====== 抜粋文 ======

けいれんしながら机の脚や壁などに頭など大事なところをぶつけないように、家具を移動したりクッションを活用したりしましょう。

記録は、スマホのメモ機能を使うといいと思います。
スマホも時計も近くにない!という場合にあ、口で「1.2.3.4.…」と数えてもいいです。とにかく、時間経過がどれくらい経ったか、というのが今後とても大事になってきます。

発作が2分程度でおさまれば。。。

だいたいの発作は2分程度でおさまります。
それ以上続けて発作が起こるようでしたら、5分以上の発作に移行することが多いです。急いで、座薬の挿肛、救急車の要請を行います。行った後すぐにけいれんがおさまったとしても、またすぐに次の発作がやってくる可能性もあります。

座薬の挿肛や、救急の要請が無駄になったり迷惑になったりすることは一切ありません。

迷わず座薬、迷わず救急車を呼びましょう。

早い段階での座薬使用と救急要請の意義

救急車を呼ぶ、というのはどこか大げさで、ためらってしまうという方もいるかもしれません。

それもそのはず、けいれん発作の多くは2分程度でおさまり、そのあとは何事もなかったかのように眠ってしまったり、後遺症も残らない、ということがほとんどだからです。

病院でも、5分以内の発作なら、小発作だから様子を見て、次回の受診時に伝えてくれたら・・・と言われることもあります。

けいれん重積発作

多くのけいれんは2-3分で終息する場合が多いのは事実です。
しかし、まれに15分を超えるような大発作、けいれん重積発作というものに移行する場合があります。

通常、5分以上けいれんが続くと、基本的に自然にけいれんがおさまることは難しく、重積発作に移行する場合が多いとされます。

そして重積発作の最も怖いところは、30分を超えると脳に後遺症が残る、命の危険があるなど、通常のけいれん発作とは似て非なるものになるという点です。

けいれん発作が起きて、座薬の準備をしていると、それこそ1-2分はかかります。
保育施設などでは、保護者の方に連絡を取って、座薬使用に関する許可を口頭で得る必要があるというところも多いと思います。

そうこうしていると、おそらく早くても3分は経過するはずです。

====== 与えられたデータ ======

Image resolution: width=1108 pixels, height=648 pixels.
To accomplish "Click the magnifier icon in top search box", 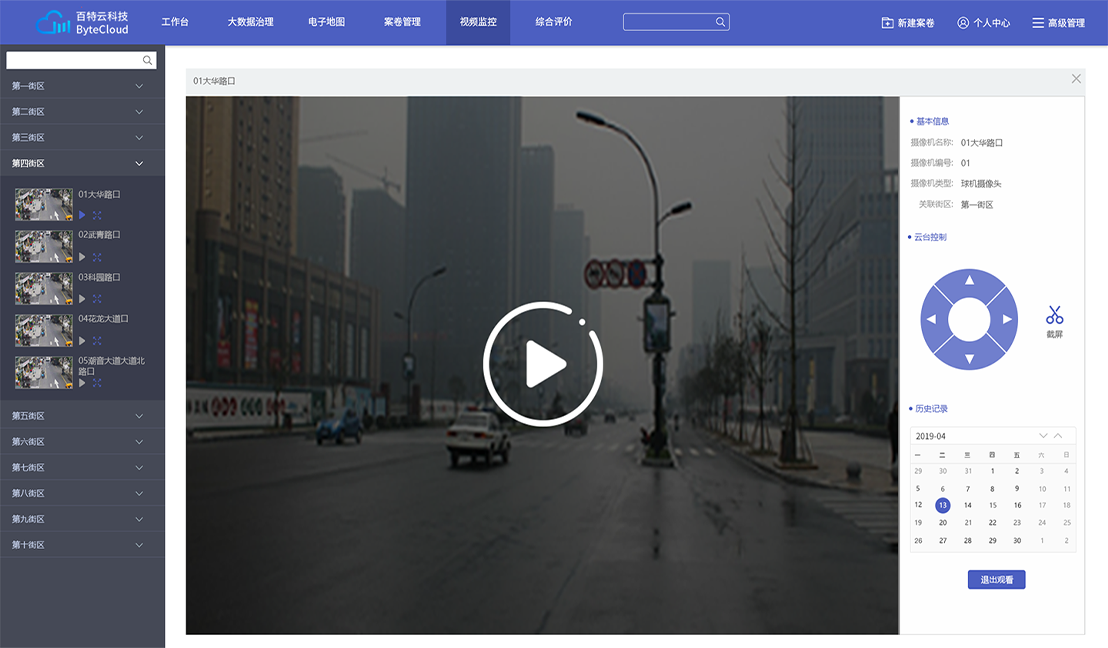I will (720, 22).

======

• 課題
[1] 抜粋文にある「通常、5分以上けいれんが続くと、基本的に自然にけいれんがおさまることは難しく、重積発作に移行する場合が多いとされます。」を英語に訳すこと。
[2] 抜粋文によると、重積発作が30分を超えるとどうなるか。
データはここでは使わない。

• 解答
[1] It is said that, normally, once convulsions continue for five minutes or longer, it is basically difficult for them to stop on their own, and they often progress into a status seizure.

[2] 脳に後遺症が残ったり、命の危険があったりするなど、通常のけいれん発作とは似て非なるものになる。